RADARBANDUNG.id, – Belum tiga bulan menjabat sebagai pimpinan KPK, Firli Bahuri Cs menghentikan 36 perkara dalam tahap penyelidikan. Penghentian perkara pada tahap penyelidikan itu disebut tidak cukup bukti untuk menaikkan ke tahap penyidikan.
Koordinator Public Interest Lawyer Network (Pilnet) Indonesia, Erwin Natosmal Oemar menilai, hal ini merupakan pukulan berat bagi pemberantasan korupsi di Indonesia.

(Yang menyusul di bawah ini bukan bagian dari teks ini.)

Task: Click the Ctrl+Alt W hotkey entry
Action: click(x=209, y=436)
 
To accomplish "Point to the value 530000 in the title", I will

Menurutnya, KPK harus menjelaskan secara transparan apa alasan menghentikan 36 perkara dalam tahap penyelidikan.
“Sepanjang KPK tidak bisa menjelaskan secara transparan apa alasan tidak menindaklanjuti 36 kasus ini, hal ini merupakan pukulan berat bagi pemberantasan korupsi di Indonesia,” kata Erwin, Kamis (20/2/2020).
Alasan penghentian penyelidikan karena tumpukan perkara dipandang tidak tepat dan tidak dapat diterima akal sehat. Seharusnya, KPK bisa memaksimalkan fungsi kordinasi dan supervisi ke penegak hukum lain. Sehingga tidak serta-merta 36 perkara dihentikan pada tahap penyelidikan. Penghentian ini perlu dijelaskan secara transparan ke publik standar dan ukurannya.
Sementara itu, pakar hukum pidana Abdul Fickar Hadjar menilai, seharusnya lembaga antirasuah dapat lebih selektif jika menghentikan perkara dalam tahap penyelidikan. Hal ini pun berdampak buruk pada kinerja KPK dibawah komando Firli Bahuri.
“Preseden ini akan memunculkan spekulasi bagi kasus kasus yang tersangkanya buron, juga akan di SP3 kan. Ini yang harus dihindarkan,” harapnya.
Oleh karena itu, Fickar menyebut pelemahan terhadap KPK bukan hanya terjadi pada sebatas revisi UU KPK. Tapi juga terjadi pada pimpinan KPK saat ini. “Makanya saya bilang pelemahan KPK itu sudah dimulai sejak pemilihan pansel dan rekrutmen komisionernya,” pungkasnya.
Sebelumnya, pelaksana tugas (Plt) juru bicara KPK Ali Fikri menyampaikan, sejak 2008 sampai dengan 2019 KPK memiliki tunggakan kasus sebanyak 366 kasus pada tahap penyelidikan. Penghentian 36 kasus dalam tahap penyelidikan itu, dilakukan setelah Firli Cs menerbitkan surat perintah penghentian penyelidikan (SPPP).
Ali beralasan, penerbitan SPPP itu diterbitkan pimpinan KPK karena tidak ditemukan bukti permulaan yang cukup untuk dilanjutkan pada tahap penyidikan. Sehingga KPK memutuskan untuk menghentikan 36 kasus tersebut.
“Adapun alasan penghentian penyelidikan antara lain, tidak ditemukan bukti permulaan yang cukup dan perkaranya sudah ditangani oleh aparat penegakan hukum lain,” pungkasnya.